(Records for locating described items)

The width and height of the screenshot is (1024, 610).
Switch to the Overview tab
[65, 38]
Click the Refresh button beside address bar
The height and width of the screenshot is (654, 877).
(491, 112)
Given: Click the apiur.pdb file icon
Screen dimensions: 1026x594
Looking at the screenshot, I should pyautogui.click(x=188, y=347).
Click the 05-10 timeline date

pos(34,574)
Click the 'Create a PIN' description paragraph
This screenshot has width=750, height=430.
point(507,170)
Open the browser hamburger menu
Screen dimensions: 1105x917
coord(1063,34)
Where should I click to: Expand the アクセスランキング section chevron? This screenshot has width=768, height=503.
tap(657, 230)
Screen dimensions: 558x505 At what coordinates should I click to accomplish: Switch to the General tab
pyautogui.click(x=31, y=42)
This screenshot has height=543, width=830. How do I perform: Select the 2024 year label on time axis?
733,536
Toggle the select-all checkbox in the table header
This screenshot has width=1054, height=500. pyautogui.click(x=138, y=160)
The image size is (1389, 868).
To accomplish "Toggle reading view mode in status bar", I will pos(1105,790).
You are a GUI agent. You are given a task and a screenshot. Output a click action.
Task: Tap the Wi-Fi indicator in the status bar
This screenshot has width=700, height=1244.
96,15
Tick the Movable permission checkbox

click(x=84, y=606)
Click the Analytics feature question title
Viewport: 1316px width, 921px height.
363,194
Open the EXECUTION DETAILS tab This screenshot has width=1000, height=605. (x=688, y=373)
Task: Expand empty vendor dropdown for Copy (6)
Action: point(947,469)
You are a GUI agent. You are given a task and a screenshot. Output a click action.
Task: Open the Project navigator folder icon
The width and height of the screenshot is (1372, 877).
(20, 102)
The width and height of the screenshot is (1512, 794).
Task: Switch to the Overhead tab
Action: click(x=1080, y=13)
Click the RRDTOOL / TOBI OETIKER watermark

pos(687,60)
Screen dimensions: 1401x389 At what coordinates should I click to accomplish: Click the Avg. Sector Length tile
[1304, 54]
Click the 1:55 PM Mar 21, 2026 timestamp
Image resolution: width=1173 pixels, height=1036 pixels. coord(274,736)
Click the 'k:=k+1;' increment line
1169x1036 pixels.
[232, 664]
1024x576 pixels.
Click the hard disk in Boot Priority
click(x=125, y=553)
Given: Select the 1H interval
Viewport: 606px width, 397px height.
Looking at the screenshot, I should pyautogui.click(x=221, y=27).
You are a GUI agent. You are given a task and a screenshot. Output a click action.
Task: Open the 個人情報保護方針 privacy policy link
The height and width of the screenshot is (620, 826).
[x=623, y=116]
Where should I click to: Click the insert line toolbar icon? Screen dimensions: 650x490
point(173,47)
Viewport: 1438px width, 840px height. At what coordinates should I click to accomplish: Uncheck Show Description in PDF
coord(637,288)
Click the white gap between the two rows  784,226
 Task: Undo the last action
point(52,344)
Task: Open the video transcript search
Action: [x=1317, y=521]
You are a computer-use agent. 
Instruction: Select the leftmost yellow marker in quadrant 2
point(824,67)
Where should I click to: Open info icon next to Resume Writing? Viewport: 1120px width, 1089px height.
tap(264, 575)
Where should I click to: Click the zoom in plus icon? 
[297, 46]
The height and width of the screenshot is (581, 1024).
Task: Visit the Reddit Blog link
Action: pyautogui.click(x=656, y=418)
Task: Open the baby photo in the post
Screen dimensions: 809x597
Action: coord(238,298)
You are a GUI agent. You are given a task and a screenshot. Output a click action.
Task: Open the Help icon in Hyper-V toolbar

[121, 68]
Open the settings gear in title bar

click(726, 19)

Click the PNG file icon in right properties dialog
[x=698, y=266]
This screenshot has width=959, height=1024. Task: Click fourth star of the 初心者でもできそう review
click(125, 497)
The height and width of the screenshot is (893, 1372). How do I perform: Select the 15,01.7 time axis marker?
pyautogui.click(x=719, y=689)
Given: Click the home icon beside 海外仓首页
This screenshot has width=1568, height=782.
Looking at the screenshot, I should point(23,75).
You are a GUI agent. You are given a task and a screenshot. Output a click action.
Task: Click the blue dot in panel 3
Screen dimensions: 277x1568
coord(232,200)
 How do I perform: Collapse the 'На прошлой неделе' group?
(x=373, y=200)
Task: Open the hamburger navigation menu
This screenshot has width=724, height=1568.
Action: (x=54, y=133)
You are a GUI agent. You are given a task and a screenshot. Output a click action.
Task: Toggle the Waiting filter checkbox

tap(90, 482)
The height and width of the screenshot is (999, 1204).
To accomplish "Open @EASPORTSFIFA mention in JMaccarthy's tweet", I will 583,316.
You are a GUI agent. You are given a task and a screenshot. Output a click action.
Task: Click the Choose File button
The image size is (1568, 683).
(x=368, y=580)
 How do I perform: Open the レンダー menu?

- _THE EXERCISE_:
Copy every one of the rows above word for word, changing nothing.

- _RESPONSE_:
The width and height of the screenshot is (1024, 610).
Switch to the Overview tab
[65, 38]
Click the Refresh button beside address bar
The height and width of the screenshot is (654, 877).
(491, 112)
Given: Click the apiur.pdb file icon
Screen dimensions: 1026x594
Looking at the screenshot, I should pyautogui.click(x=188, y=347).
Click the 05-10 timeline date

pos(34,574)
Click the 'Create a PIN' description paragraph
This screenshot has width=750, height=430.
point(507,170)
Open the browser hamburger menu
Screen dimensions: 1105x917
coord(1063,34)
Where should I click to: Expand the アクセスランキング section chevron? This screenshot has width=768, height=503.
tap(657, 230)
Screen dimensions: 558x505 At what coordinates should I click to accomplish: Switch to the General tab
pyautogui.click(x=31, y=42)
This screenshot has height=543, width=830. How do I perform: Select the 2024 year label on time axis?
733,536
Toggle the select-all checkbox in the table header
This screenshot has width=1054, height=500. pyautogui.click(x=138, y=160)
The image size is (1389, 868).
To accomplish "Toggle reading view mode in status bar", I will pos(1105,790).
You are a GUI agent. You are given a task and a screenshot. Output a click action.
Task: Tap the Wi-Fi indicator in the status bar
This screenshot has width=700, height=1244.
96,15
Tick the Movable permission checkbox

click(x=84, y=606)
Click the Analytics feature question title
Viewport: 1316px width, 921px height.
363,194
Open the EXECUTION DETAILS tab This screenshot has width=1000, height=605. (x=688, y=373)
Task: Expand empty vendor dropdown for Copy (6)
Action: point(947,469)
You are a GUI agent. You are given a task and a screenshot. Output a click action.
Task: Open the Project navigator folder icon
The width and height of the screenshot is (1372, 877).
(20, 102)
The width and height of the screenshot is (1512, 794).
Task: Switch to the Overhead tab
Action: click(x=1080, y=13)
Click the RRDTOOL / TOBI OETIKER watermark

pos(687,60)
Screen dimensions: 1401x389 At what coordinates should I click to accomplish: Click the Avg. Sector Length tile
[1304, 54]
Click the 1:55 PM Mar 21, 2026 timestamp
Image resolution: width=1173 pixels, height=1036 pixels. coord(274,736)
Click the 'k:=k+1;' increment line
1169x1036 pixels.
[232, 664]
1024x576 pixels.
Click the hard disk in Boot Priority
click(x=125, y=553)
Given: Select the 1H interval
Viewport: 606px width, 397px height.
Looking at the screenshot, I should pyautogui.click(x=221, y=27).
You are a GUI agent. You are given a task and a screenshot. Output a click action.
Task: Open the 個人情報保護方針 privacy policy link
The height and width of the screenshot is (620, 826).
[x=623, y=116]
Where should I click to: Click the insert line toolbar icon? Screen dimensions: 650x490
point(173,47)
Viewport: 1438px width, 840px height. At what coordinates should I click to accomplish: Uncheck Show Description in PDF
coord(637,288)
Click the white gap between the two rows  784,226
 Task: Undo the last action
point(52,344)
Task: Open the video transcript search
Action: [x=1317, y=521]
You are a computer-use agent. 
Instruction: Select the leftmost yellow marker in quadrant 2
point(824,67)
Where should I click to: Open info icon next to Resume Writing? Viewport: 1120px width, 1089px height.
tap(264, 575)
Where should I click to: Click the zoom in plus icon? 
[297, 46]
The height and width of the screenshot is (581, 1024).
Task: Visit the Reddit Blog link
Action: pyautogui.click(x=656, y=418)
Task: Open the baby photo in the post
Screen dimensions: 809x597
Action: coord(238,298)
You are a GUI agent. You are given a task and a screenshot. Output a click action.
Task: Open the Help icon in Hyper-V toolbar

[121, 68]
Open the settings gear in title bar

click(726, 19)

Click the PNG file icon in right properties dialog
[x=698, y=266]
This screenshot has width=959, height=1024. Task: Click fourth star of the 初心者でもできそう review
click(125, 497)
The height and width of the screenshot is (893, 1372). How do I perform: Select the 15,01.7 time axis marker?
pyautogui.click(x=719, y=689)
Given: Click the home icon beside 海外仓首页
This screenshot has width=1568, height=782.
Looking at the screenshot, I should point(23,75).
You are a GUI agent. You are given a task and a screenshot. Output a click action.
Task: Click the blue dot in panel 3
Screen dimensions: 277x1568
coord(232,200)
 How do I perform: Collapse the 'На прошлой неделе' group?
(x=373, y=200)
Task: Open the hamburger navigation menu
This screenshot has width=724, height=1568.
Action: (x=54, y=133)
You are a GUI agent. You are given a task and a screenshot. Output a click action.
Task: Toggle the Waiting filter checkbox

tap(90, 482)
The height and width of the screenshot is (999, 1204).
To accomplish "Open @EASPORTSFIFA mention in JMaccarthy's tweet", I will 583,316.
You are a GUI agent. You are given a task and a screenshot. Output a click action.
Task: Click the Choose File button
The image size is (1568, 683).
(x=368, y=580)
 How do I perform: Open the レンダー menu?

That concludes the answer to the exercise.